Roger Robinson's poems of Trinidad and London win Ondaatje prize

Roger Robinson.Roger Robinson’s vision of Trinidad as a “portable paradise” of “white sands, green hills and fresh fish”, has won the British-Trinidadian poet the Royal Society of Literature’s £10,000 Ondaatje prize, which goes to a work that best evokes “the spirit of a place”.
Robinson’s collection, A Portable Paradise, which has already won him the TS Eliot prize, moves from the Grenfell Tower fire to the Windrush generation and the legacy of slavery.

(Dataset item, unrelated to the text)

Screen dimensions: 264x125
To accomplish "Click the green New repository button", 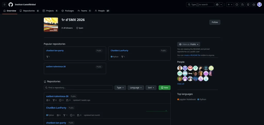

In its title poem, he writes how “if I speak of Paradise, / then I’m speaking of my grandmother / who told me to carry it always on my person, concealed, so / no one else would know but me”.
In particularly timely words for today, the poet, musician and political activist urges that “if your stresses are sustained and daily, / get yourself to an empty room – be it hotel, / hostel or hovel – find a lamp / and empty your paradise onto a desk: / your white sands, green hills and fresh fish.”
Robinson’s collection beat titles including Elif Shafak’s Booker-shortlisted novel 10 Minutes 38 Seconds in This Strange World, and Robert Macfarlane’s exploration of the world beneath our feet, Underland.
Prize judge and poet Pascale Petit, who is the only other writer to win the Ondaatje for a poetry collection, called A Portable Paradise a “healing” and “profoundly moving book [that] manages to balance anger and love, rage and craft”.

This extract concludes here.